Africa, where mobile payments have helped contribute to financial re-inclusion, is also finding these technologies to be a potential resource for supporting public health. With cash deemed a conduit for the spread of the coronavirus by the World Health Organization, countries where mobile payment technologies are emergent are likely to see an even more accelerated rate of mobile and digital payments adoption.

Note that Safaricom, the telecommunications company behind the region’s leading mobile money service, M-Pesa, announced that it would waive fees on all P2P transactions under $10 for three months. Mobile money services in Ghana also have been encouraged by the country’s central bank to waive fees and lower KYC requirements to ensure access.

Maybe the image of a dystopian future in which books are incinerated will be replaced by one where massive bundles of cash put to the figurative – if not literal – torch. ” ATM Marketplace’s David Jones recently reported a conversation with an analyst who granted that reports of cash being disinfected or burned in Asia are making a pretty good case for the future of contactless payments.

Serve Somebody

Conducting their normal operations is one of many challenges businesses are facing at present. Fortunately, firms like U.K.-based challenger bank NorthOne are providing free banking services to SMEs and restaurants during the crisis.

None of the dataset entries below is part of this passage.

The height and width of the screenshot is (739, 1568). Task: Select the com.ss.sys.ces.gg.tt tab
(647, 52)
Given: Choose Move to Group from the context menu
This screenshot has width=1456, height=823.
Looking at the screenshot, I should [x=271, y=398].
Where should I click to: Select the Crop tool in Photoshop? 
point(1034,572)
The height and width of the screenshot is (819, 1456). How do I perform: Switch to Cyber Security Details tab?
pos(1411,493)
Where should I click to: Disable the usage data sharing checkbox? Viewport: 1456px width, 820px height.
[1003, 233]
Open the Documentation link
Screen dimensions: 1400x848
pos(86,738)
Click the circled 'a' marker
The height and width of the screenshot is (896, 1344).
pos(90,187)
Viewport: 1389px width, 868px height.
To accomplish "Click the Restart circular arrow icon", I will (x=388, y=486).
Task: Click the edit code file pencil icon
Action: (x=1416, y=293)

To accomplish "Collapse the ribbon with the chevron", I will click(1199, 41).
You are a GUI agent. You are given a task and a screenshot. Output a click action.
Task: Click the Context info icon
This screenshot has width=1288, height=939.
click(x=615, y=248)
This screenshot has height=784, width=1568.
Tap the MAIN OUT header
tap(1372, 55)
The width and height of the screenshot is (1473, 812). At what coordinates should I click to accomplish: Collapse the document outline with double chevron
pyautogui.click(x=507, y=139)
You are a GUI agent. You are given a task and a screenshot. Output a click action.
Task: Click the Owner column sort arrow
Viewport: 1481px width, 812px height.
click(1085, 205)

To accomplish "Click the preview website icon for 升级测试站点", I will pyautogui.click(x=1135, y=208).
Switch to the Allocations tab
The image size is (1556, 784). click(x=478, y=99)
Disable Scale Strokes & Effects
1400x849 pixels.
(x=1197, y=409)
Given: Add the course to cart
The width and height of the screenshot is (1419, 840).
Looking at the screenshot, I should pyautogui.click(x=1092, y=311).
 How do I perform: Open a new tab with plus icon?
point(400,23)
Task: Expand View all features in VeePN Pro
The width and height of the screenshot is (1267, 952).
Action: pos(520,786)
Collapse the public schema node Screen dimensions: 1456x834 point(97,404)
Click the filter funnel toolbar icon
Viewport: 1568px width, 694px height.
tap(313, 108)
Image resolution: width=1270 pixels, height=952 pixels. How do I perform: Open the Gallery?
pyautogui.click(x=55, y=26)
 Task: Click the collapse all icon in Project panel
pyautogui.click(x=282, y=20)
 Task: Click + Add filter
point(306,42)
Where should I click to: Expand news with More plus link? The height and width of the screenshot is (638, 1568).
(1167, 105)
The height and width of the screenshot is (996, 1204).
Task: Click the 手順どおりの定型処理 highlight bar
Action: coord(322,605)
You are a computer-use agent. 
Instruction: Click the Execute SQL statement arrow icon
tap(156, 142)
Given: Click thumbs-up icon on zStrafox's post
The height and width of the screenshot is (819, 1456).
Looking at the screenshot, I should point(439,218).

“Small business owners across the country are having incredibly hard conversations right now around the kitchen table and desperately trying to figure out how they can keep the lights on through this crisis,” NorthOne co-founder and CEO Eytan Bensoussan said. “The last thing they need to worry about is finding a branch or paying bank fees.”

But the loss of revenue due to the various lockdowns and stay-at-home orders issued in many countries is even more of an acute problem. While governments haggle over publicly-sourced solutions for small businesses, a group of U.K. fintechs in the lending business – Trade Ledger, Wisefunding, and NorthRow – have teamed up to offer a turnkey origination and underwriting platform to enable banks and lenders to digitally fund SMEs.

“The government’s capital injection is a massive boost to an underserved market at an extreme time of need,” Trade Ledger CEO Martin McCann said, “but it’s impact will be lost if lenders aren’t able go get these loans to their customers quickly.”

The technology community in general, and to some degrees fintech, as well, has come under various strains of criticism of late. From overvaluation to questions of work culture to concerns that the innovations of Silicon Valley increasingly cater to the young and affluent, many of these critiques have merit. But all that said, as many of these companies are showing, there may be in the current crisis an opportunity for technology – and fintech – to remind the world of its enduring value to us all.


We would be remiss not to highlight our Finovate alums that are offering their services and solutions to help during the COVID-19 pandemic. These alums include Alpharank, Banno, Cunexus, Datanomers, Digital Onboarding, Finovera, Finscend, Horizn, Hydrogen, Inspirave, Invest Sou Sou, Kasasa, Moxtra, Pinkaloo Technologies, Plinqit, Q2, StreetShares, Temenos, and Teslar Software.